## Work task
Beneath this task are records; count the lines among them that contain the word "item" and answer with the number only.

## Provided data
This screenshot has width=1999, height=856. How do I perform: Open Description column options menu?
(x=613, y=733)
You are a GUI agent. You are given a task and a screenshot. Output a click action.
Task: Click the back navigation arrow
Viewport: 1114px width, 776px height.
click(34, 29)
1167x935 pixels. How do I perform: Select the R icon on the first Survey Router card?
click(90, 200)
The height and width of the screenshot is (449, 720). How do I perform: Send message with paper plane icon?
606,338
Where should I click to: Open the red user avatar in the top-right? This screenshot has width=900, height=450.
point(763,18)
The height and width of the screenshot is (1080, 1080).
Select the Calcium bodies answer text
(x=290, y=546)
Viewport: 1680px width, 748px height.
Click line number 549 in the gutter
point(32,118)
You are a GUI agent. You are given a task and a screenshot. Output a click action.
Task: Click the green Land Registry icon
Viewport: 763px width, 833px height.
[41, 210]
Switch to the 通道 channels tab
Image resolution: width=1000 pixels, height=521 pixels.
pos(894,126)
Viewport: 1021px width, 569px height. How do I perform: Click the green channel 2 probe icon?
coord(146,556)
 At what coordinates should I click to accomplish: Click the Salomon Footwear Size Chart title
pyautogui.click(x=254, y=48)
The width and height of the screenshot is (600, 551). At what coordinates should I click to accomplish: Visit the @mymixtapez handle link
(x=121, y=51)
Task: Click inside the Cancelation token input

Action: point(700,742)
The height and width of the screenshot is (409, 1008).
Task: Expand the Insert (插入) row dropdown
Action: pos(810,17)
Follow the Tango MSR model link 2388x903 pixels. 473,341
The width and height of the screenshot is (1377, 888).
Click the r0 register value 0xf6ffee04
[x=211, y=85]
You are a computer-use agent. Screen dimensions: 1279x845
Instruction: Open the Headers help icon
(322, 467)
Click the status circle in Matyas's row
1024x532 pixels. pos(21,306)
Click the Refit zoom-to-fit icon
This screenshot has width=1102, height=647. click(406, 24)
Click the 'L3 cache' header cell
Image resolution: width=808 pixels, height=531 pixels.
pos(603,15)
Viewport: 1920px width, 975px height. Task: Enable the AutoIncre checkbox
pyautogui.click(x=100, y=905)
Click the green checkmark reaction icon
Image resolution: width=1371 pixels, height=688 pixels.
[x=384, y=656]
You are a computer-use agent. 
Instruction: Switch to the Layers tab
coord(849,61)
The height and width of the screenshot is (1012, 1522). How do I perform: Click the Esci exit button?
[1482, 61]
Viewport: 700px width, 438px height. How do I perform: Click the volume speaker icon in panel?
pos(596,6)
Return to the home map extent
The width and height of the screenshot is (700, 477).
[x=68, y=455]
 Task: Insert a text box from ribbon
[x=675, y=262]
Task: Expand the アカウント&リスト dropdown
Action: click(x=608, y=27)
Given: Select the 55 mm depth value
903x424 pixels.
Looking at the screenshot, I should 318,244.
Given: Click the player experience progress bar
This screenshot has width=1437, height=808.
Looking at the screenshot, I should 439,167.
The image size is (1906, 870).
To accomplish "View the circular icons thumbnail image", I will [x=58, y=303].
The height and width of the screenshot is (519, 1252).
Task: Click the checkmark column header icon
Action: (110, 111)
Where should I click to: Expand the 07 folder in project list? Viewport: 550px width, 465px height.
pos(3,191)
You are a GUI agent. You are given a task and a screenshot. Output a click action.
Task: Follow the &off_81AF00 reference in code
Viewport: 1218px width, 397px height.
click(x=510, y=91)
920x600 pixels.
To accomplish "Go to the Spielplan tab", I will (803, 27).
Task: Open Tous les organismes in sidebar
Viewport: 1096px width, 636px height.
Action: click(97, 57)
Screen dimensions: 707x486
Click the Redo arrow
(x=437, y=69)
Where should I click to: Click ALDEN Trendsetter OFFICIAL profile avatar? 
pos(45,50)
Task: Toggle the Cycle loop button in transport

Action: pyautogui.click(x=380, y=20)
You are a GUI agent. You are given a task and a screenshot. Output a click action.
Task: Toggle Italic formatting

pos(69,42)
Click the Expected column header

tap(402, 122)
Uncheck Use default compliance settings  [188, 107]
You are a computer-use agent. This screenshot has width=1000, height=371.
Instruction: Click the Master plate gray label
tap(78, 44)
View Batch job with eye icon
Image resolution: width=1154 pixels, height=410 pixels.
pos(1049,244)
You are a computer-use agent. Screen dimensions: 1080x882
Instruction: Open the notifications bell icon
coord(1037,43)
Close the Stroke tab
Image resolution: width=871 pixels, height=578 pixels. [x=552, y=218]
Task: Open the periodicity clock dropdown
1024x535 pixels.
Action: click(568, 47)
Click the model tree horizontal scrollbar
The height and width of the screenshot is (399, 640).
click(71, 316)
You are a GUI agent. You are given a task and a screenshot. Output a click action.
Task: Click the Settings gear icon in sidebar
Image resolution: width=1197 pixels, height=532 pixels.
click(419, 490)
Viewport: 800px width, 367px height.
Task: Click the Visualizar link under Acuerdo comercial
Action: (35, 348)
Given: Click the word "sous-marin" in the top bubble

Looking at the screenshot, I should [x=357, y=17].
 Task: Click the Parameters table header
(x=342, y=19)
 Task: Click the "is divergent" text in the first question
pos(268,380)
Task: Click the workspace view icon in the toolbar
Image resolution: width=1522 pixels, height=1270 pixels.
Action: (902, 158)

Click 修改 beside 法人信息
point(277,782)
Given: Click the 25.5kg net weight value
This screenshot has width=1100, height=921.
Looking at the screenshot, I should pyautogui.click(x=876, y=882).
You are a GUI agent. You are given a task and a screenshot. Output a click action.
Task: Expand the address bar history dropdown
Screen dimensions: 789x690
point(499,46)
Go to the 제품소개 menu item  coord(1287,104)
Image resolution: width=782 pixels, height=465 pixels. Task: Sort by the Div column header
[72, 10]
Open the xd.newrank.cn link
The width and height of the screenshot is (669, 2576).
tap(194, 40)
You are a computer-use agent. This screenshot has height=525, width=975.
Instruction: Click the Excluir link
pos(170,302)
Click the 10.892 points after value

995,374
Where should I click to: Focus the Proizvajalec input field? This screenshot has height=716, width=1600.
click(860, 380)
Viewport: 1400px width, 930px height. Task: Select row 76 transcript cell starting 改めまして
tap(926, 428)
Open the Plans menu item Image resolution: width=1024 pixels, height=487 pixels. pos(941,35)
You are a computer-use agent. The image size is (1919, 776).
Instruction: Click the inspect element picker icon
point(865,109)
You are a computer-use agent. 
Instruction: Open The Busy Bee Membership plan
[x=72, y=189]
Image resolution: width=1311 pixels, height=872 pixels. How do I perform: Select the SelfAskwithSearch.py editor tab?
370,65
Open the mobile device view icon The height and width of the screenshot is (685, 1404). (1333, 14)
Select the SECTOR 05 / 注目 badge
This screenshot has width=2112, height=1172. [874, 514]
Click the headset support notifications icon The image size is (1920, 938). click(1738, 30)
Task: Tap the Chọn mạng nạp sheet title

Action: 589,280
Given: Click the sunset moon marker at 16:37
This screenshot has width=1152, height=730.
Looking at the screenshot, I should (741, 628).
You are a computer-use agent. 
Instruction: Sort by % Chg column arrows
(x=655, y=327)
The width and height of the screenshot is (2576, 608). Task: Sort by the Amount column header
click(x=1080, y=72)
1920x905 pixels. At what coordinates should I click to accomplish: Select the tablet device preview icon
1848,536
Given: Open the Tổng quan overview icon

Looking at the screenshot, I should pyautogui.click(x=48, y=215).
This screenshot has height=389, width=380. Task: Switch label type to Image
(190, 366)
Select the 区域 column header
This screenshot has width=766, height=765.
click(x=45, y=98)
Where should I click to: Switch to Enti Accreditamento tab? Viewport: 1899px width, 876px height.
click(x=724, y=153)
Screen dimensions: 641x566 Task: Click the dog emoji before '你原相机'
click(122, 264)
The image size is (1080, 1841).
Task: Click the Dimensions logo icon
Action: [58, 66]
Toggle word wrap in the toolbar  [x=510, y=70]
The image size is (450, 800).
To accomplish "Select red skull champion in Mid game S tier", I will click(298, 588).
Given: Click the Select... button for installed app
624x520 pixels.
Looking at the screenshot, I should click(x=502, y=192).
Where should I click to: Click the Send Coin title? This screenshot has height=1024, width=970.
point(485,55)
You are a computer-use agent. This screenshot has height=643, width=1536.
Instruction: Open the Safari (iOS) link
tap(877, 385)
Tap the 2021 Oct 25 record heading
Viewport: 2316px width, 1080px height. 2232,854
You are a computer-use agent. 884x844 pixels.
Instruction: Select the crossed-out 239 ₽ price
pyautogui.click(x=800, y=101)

## Task result
2